I am the more particular in describing to thee the appearance these creatures made in my eyes when I came into the room, because I believe thou never sawest any of them, much less a group of them, thus unprepared for being seen.* I, for my part, never did before; nor had I now, but upon this occasion, being thus favoured. If thou hadst, I believe thou wouldst hate a profligate woman, as one of Swift's yahoos, or Virgil's obscene harpies, squirting their ordure upon the Trojan trenches; since the persons of such in their retirements are as filthy as their minds.— Hate them as much as I do; and as much as I admire, and next to adore, a truly virtuous and elegant woman: for to me it is evident, that as a neat and clean woman must be an angel of a creature, so a sluttish one is the impurest animal in nature. But these were the veterans, the chosen band; for now-and-then flitted in to the number of half a dozen or more, by turns, subordinate sinners, under-graduates, younger than some of the chosen phalanx, but not less obscene in their appearance, though indeed not so much beholden to the plastering focus; yet unpropt by stays, squalid, loose in attire, sluggish-haired, uner-petticoated only as the former, eyes half-opened, winking and pinking, mispatched, yawning, stretching, as if from the unworn-off effects of the midnight revel; all armed in succession with supplies of cordials (of which every one present was either taster or partaker) under the direction of the busier Dorcas, who frequently popt in, to see her slops duly given and taken.

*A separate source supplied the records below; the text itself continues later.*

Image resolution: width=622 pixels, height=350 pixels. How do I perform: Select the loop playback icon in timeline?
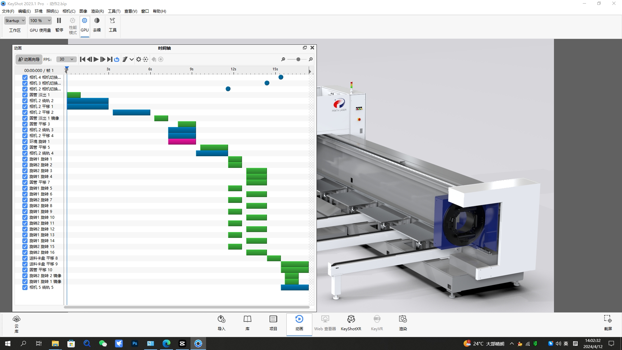pyautogui.click(x=116, y=59)
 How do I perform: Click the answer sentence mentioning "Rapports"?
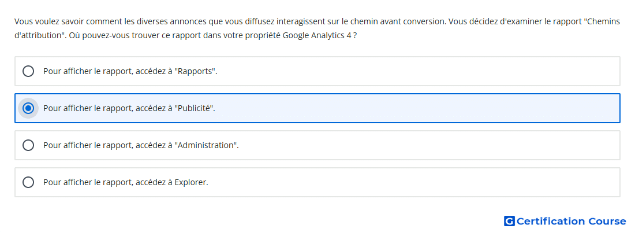coord(130,71)
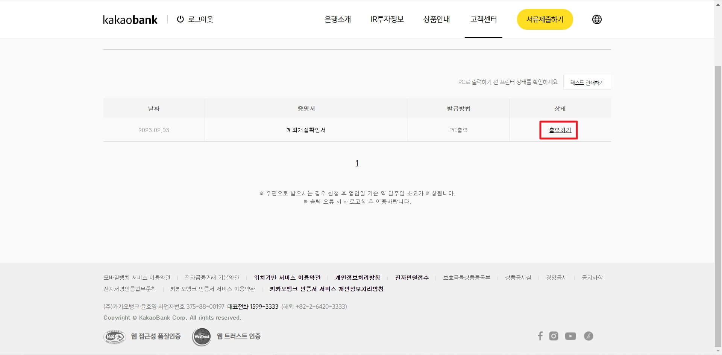This screenshot has width=722, height=355.
Task: Open the 상품안내 menu
Action: (437, 19)
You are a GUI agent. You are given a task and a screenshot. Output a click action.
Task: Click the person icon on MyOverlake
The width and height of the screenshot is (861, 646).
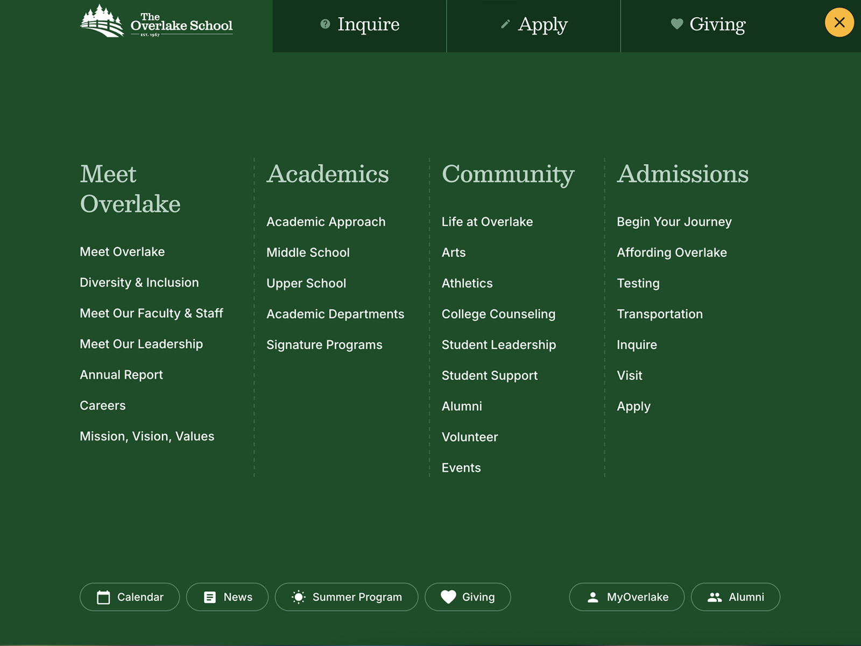592,596
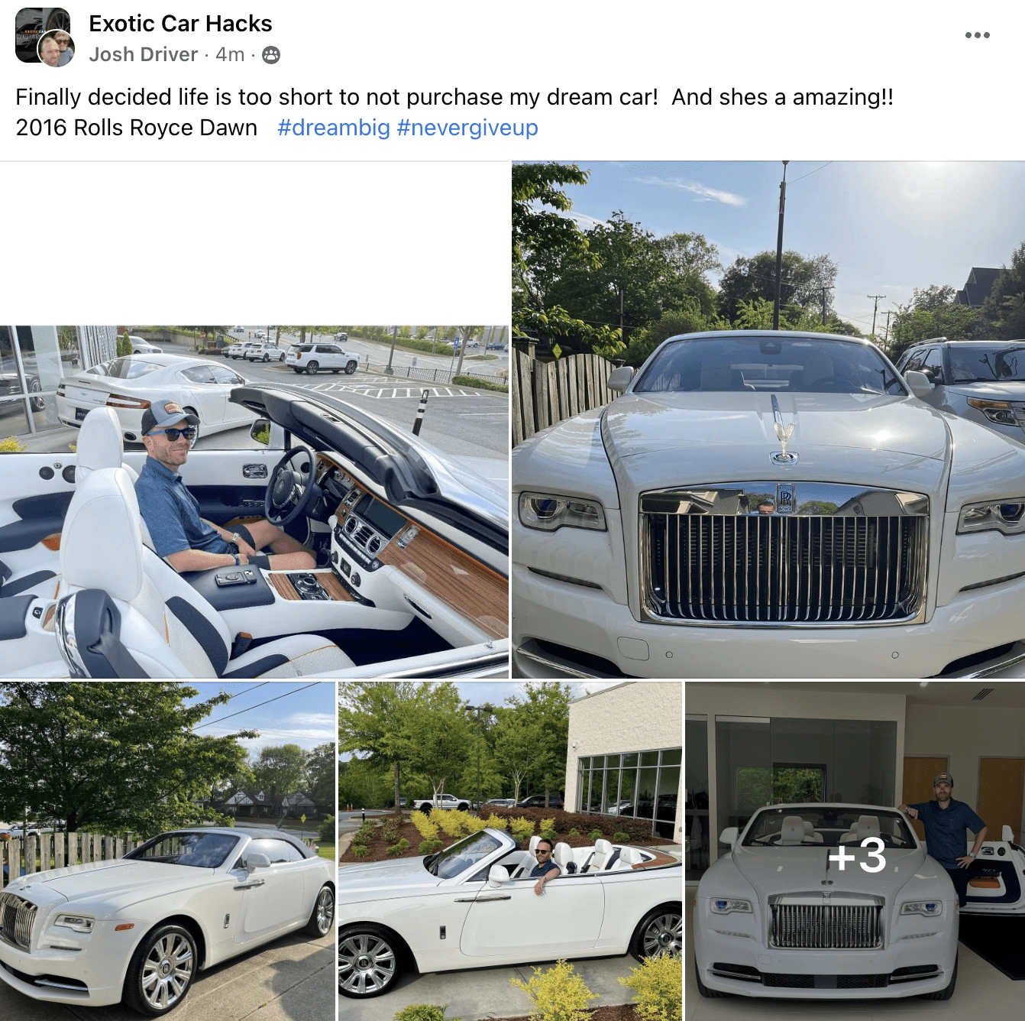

* Whoever has seen Dean Swift's Lady's Dressing room, will think this description of Mr. Belford's not only more natural, but more decent painting, as well as better justified by the design, and by the use that may be made of it.
But when I approached the old wretch, what a spectacle presented itself to my eyes!
Her misfortune has not at all sunk, but rather, as I thought, increased her flesh; rage and violence perhaps swelling her muscular features. Behold her, then, spreading the whole troubled bed with her huge quaggy carcase: her mill-post arms held up; her broad hands clenched with violence; her big eyes, goggling and flaming ready as we may suppose those of a salamander; her matted griesly hair, made irreverend by her wickedness (her clouted head-dress being half off, spread about her fat ears and brawny neck;) her livid lips parched, and working violently; her broad chin in convulsive motion; her wide mouth, by reason of the contraction of her forehead (which seemed to be half-lost in its own frightful furrows) splitting her face, as it were, into two parts; and her huge tongue hideously rolling in it; heaving, puffing as if four breath; her bellows-shaped and various-coloured breasts ascending by turns to her chin, and descending out of sight, with the violence of her gaspings.
This was the spectacle, as recollection has enabled me to describe it, that this wretch made to my eye, by her suffragans and daughters, who surveyed her with scouling frighted attention, which one might easily see had more in it of horror and self-concern (and self-condemnation too) than of love or pity; as who should say, See! what we ourselves must one day be!
As soon as she saw me, her naturally-big voice, more hoarsened by her ravings, broke upon me: O Mr. Belford! O Sir! see what I am come to!— See what I am brought to!—To have such a cursed crew about me, and not one of them to take care of me! But to let me tumble down stairs so distant from the room I went from! so distant from the room I meant to go to!—Cursed, cursed be every careless devil!—May this or worse be their fate every one of them!
And then she cursed and swore most vehemently, and the more, as two or three of them were excusing themselves on the score of their being at that time as unable to help themselves as she. As soon as she had cleared the passage of her throat by the oaths and curses which her wild impatience made her utter, she began in a more hollow and whining strain to bemoan herself. And here, said she—Heaven grant me patience! [clenching and unclenching her hands] am I to die thus miserably!—of a broken leg in my old age!—snatched away by means of my own intemperance! Self-do! Self-undone!—No time for my affairs! No time to repent!—And in a few hours (Oh!—Oh!—with another long howling O—h!—U—gh—o! a kind of screaming key terminating it) who knows, who can tell where I shall be?—Oh! that indeed I never, never, had had a being!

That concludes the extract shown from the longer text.